(begin)
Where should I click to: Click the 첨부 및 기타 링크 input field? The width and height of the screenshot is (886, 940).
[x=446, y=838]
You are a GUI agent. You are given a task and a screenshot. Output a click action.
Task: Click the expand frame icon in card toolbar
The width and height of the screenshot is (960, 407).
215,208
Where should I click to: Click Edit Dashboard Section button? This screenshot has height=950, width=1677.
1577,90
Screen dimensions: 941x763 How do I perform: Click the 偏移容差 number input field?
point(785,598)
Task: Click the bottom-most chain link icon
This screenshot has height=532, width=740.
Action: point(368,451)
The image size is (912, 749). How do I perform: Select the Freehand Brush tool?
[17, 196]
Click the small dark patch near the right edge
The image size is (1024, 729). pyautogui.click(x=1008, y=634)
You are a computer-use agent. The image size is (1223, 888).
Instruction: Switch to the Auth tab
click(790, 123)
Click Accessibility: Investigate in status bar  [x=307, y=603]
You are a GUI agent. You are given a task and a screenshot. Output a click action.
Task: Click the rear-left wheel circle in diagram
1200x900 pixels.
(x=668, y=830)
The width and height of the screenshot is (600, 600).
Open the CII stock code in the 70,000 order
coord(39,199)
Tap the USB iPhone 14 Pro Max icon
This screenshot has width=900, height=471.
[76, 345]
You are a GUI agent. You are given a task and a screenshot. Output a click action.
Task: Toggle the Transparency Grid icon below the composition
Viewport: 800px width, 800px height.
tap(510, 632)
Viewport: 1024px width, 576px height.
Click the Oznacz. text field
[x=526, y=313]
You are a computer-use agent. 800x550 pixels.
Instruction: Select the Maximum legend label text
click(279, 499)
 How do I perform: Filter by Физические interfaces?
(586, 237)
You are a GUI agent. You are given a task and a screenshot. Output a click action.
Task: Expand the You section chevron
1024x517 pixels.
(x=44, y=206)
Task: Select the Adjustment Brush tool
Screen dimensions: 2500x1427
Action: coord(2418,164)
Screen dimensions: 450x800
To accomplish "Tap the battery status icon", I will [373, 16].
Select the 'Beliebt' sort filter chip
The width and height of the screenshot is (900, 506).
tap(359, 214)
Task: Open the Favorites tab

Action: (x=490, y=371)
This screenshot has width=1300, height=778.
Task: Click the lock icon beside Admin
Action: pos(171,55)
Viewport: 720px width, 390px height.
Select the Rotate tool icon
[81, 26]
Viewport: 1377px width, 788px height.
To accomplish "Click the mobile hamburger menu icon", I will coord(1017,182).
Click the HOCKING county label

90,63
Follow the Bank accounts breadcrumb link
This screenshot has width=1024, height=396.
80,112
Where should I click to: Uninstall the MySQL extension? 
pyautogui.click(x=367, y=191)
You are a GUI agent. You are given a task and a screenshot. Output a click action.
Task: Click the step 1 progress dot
(end)
* [Given request]: Reproduce all of the records above line for line, without changing anything.

* [Expected output]:
Where should I click to: Click the 첨부 및 기타 링크 input field? The width and height of the screenshot is (886, 940).
[x=446, y=838]
You are a GUI agent. You are given a task and a screenshot. Output a click action.
Task: Click the expand frame icon in card toolbar
The width and height of the screenshot is (960, 407).
215,208
Where should I click to: Click Edit Dashboard Section button? This screenshot has height=950, width=1677.
1577,90
Screen dimensions: 941x763 How do I perform: Click the 偏移容差 number input field?
point(785,598)
Task: Click the bottom-most chain link icon
This screenshot has height=532, width=740.
Action: point(368,451)
The image size is (912, 749). How do I perform: Select the Freehand Brush tool?
[17, 196]
Click the small dark patch near the right edge
The image size is (1024, 729). pyautogui.click(x=1008, y=634)
You are a computer-use agent. The image size is (1223, 888).
Instruction: Switch to the Auth tab
click(790, 123)
Click Accessibility: Investigate in status bar  [x=307, y=603]
You are a GUI agent. You are given a task and a screenshot. Output a click action.
Task: Click the rear-left wheel circle in diagram
1200x900 pixels.
(x=668, y=830)
The width and height of the screenshot is (600, 600).
Open the CII stock code in the 70,000 order
coord(39,199)
Tap the USB iPhone 14 Pro Max icon
This screenshot has width=900, height=471.
[76, 345]
You are a GUI agent. You are given a task and a screenshot. Output a click action.
Task: Toggle the Transparency Grid icon below the composition
Viewport: 800px width, 800px height.
tap(510, 632)
Viewport: 1024px width, 576px height.
Click the Oznacz. text field
[x=526, y=313]
You are a computer-use agent. 800x550 pixels.
Instruction: Select the Maximum legend label text
click(279, 499)
 How do I perform: Filter by Физические interfaces?
(586, 237)
You are a GUI agent. You are given a task and a screenshot. Output a click action.
Task: Expand the You section chevron
1024x517 pixels.
(x=44, y=206)
Task: Select the Adjustment Brush tool
Screen dimensions: 2500x1427
Action: coord(2418,164)
Screen dimensions: 450x800
To accomplish "Tap the battery status icon", I will [373, 16].
Select the 'Beliebt' sort filter chip
The width and height of the screenshot is (900, 506).
tap(359, 214)
Task: Open the Favorites tab

Action: (x=490, y=371)
This screenshot has width=1300, height=778.
Task: Click the lock icon beside Admin
Action: pos(171,55)
Viewport: 720px width, 390px height.
Select the Rotate tool icon
[81, 26]
Viewport: 1377px width, 788px height.
To accomplish "Click the mobile hamburger menu icon", I will coord(1017,182).
Click the HOCKING county label

90,63
Follow the Bank accounts breadcrumb link
This screenshot has width=1024, height=396.
80,112
Where should I click to: Uninstall the MySQL extension? 
pyautogui.click(x=367, y=191)
You are a GUI agent. You are given a task and a screenshot. Output a click action.
Task: Click the step 1 progress dot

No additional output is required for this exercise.